==== Entries supplied
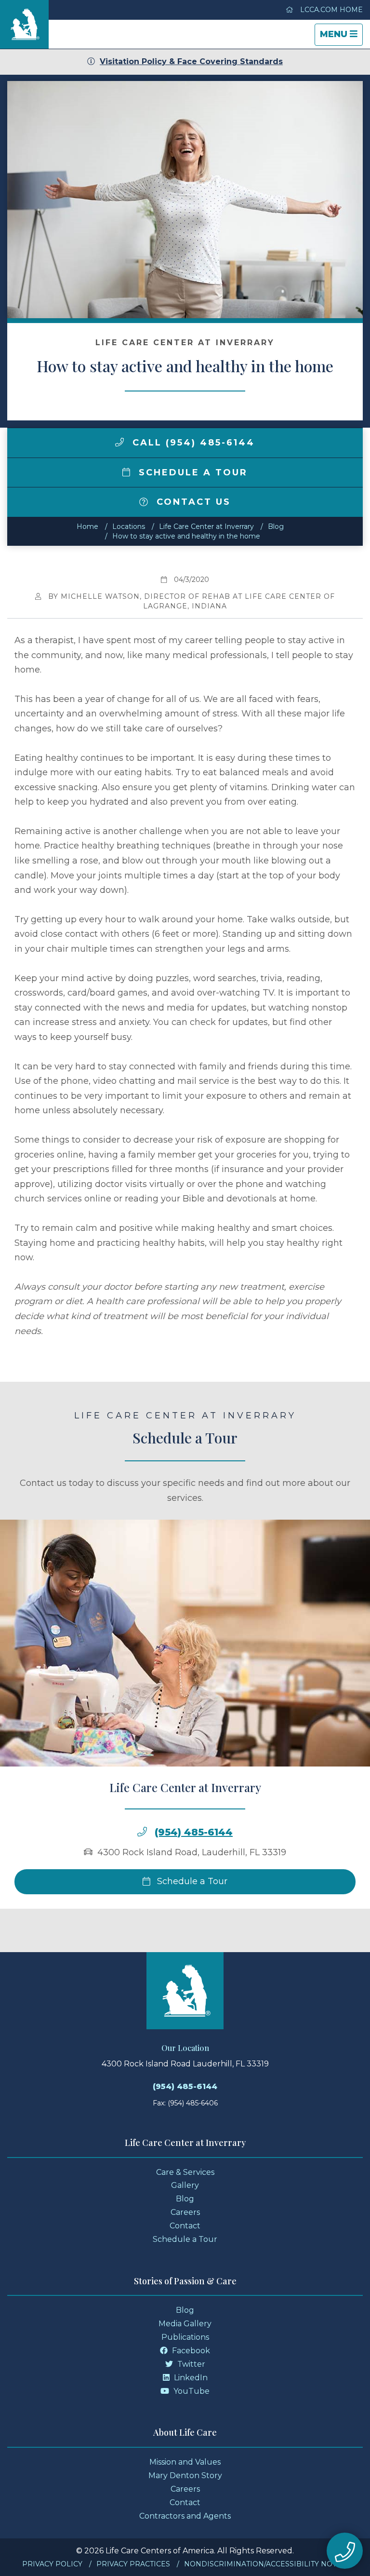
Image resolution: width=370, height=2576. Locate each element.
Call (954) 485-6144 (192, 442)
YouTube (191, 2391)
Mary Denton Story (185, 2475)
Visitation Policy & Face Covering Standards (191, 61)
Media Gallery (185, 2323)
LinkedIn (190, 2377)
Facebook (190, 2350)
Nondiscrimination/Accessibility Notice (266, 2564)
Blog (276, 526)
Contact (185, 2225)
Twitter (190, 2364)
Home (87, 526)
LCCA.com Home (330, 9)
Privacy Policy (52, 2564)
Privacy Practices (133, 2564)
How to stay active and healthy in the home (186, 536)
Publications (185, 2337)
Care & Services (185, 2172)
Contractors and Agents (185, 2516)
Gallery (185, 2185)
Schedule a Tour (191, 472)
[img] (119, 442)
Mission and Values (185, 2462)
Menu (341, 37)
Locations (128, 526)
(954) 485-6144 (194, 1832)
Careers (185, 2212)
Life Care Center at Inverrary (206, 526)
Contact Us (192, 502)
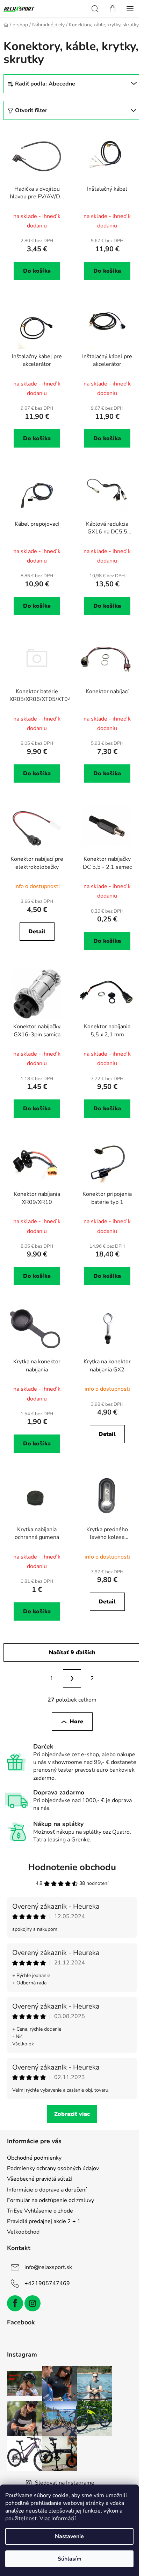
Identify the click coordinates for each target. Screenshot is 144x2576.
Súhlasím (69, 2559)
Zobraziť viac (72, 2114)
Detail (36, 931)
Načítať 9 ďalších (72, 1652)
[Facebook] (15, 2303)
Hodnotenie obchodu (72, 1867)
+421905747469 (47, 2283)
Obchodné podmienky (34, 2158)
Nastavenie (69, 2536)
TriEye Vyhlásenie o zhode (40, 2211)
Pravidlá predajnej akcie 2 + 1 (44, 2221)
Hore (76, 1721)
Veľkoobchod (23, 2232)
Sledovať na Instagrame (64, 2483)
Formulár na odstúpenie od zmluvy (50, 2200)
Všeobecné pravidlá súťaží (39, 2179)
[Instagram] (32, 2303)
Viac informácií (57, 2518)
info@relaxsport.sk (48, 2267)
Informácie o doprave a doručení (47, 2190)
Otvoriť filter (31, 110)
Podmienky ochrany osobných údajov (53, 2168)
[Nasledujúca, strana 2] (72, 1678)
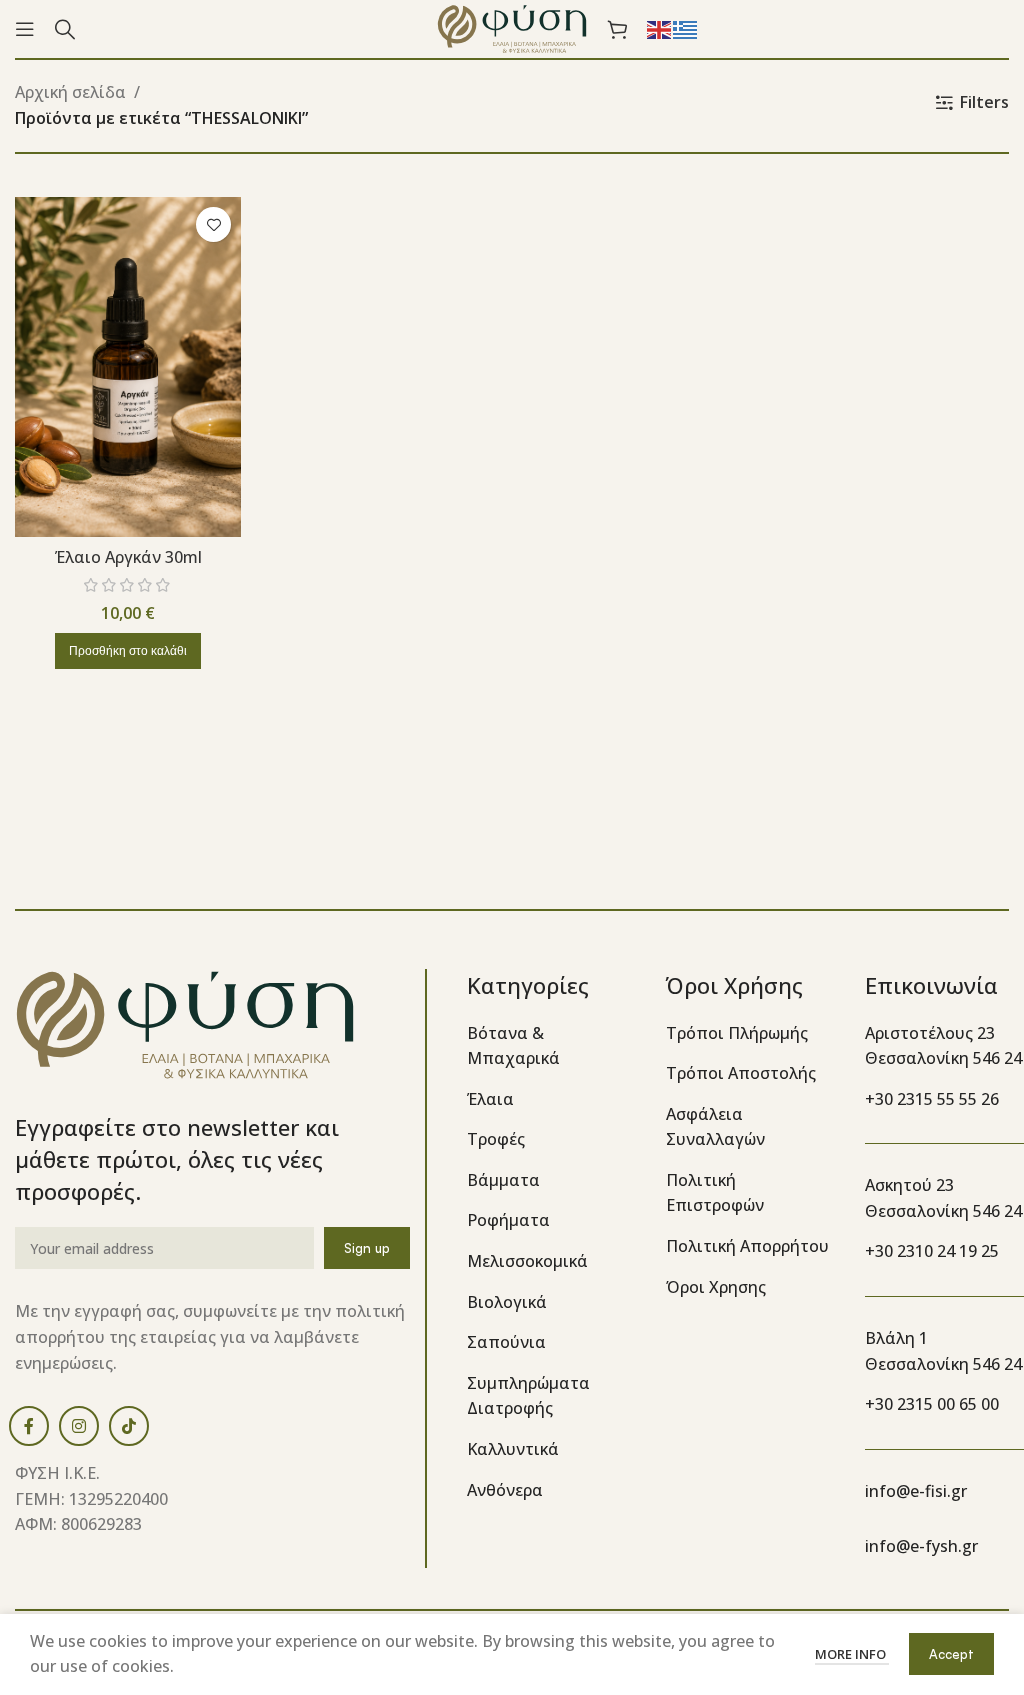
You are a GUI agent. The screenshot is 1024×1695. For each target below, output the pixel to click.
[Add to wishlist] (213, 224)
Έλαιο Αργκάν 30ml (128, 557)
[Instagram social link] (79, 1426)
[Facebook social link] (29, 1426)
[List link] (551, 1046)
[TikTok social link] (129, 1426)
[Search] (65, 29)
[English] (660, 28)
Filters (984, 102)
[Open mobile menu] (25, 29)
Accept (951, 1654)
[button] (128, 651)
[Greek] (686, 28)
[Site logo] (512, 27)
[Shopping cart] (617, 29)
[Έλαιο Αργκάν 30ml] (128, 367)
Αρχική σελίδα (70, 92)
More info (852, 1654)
========
**What is expected:** Instruction for this listing: copy it exactly, but leave the images behind.

**Solution for this task:**
Image resolution: width=370, height=2576. Locate each element.
Call (954) 485-6144 (192, 442)
YouTube (191, 2391)
Mary Denton Story (185, 2475)
Visitation Policy & Face Covering Standards (191, 61)
Media Gallery (185, 2323)
LinkedIn (190, 2377)
Facebook (190, 2350)
Nondiscrimination/Accessibility Notice (266, 2564)
Blog (276, 526)
Contact (185, 2225)
Twitter (190, 2364)
Home (87, 526)
LCCA.com Home (330, 9)
Privacy Policy (52, 2564)
Privacy Practices (133, 2564)
How to stay active and healthy in the home (186, 536)
Publications (185, 2337)
Care & Services (185, 2172)
Contractors and Agents (185, 2516)
Gallery (185, 2185)
Schedule a Tour (191, 472)
[img] (119, 442)
Mission and Values (185, 2462)
Menu (341, 37)
Locations (128, 526)
(954) 485-6144 (194, 1832)
Careers (185, 2212)
Life Care Center at Inverrary (206, 526)
Contact Us (192, 502)
Identify the click coordinates for each target. Screenshot is 144x2576.
Súhlasím (69, 2559)
Zobraziť viac (72, 2114)
Detail (36, 931)
Načítať 9 ďalších (72, 1652)
[Facebook] (15, 2303)
Hodnotenie obchodu (72, 1867)
+421905747469 (47, 2283)
Obchodné podmienky (34, 2158)
Nastavenie (69, 2536)
TriEye Vyhlásenie o zhode (40, 2211)
Pravidlá predajnej akcie 2 + 1 (44, 2221)
Hore (76, 1721)
Veľkoobchod (23, 2232)
Sledovať na Instagrame (64, 2483)
Formulár na odstúpenie od zmluvy (50, 2200)
Všeobecné pravidlá súťaží (39, 2179)
[Instagram] (32, 2303)
Viac informácií (57, 2518)
info@relaxsport.sk (48, 2267)
Informácie o doprave a doručení (47, 2190)
Otvoriť filter (31, 110)
Podmienky ochrany osobných údajov (53, 2168)
[Nasledujúca, strana 2] (72, 1678)
You are a GUI agent. The screenshot is 1024×1695. For each target below, output the pixel to click.
[Add to wishlist] (213, 224)
Έλαιο Αργκάν 30ml (128, 557)
[Instagram social link] (79, 1426)
[Facebook social link] (29, 1426)
[List link] (551, 1046)
[TikTok social link] (129, 1426)
[Search] (65, 29)
[English] (660, 28)
Filters (984, 102)
[Open mobile menu] (25, 29)
Accept (951, 1654)
[button] (128, 651)
[Greek] (686, 28)
[Site logo] (512, 27)
[Shopping cart] (617, 29)
[Έλαιο Αργκάν 30ml] (128, 367)
Αρχική σελίδα (70, 92)
More info (852, 1654)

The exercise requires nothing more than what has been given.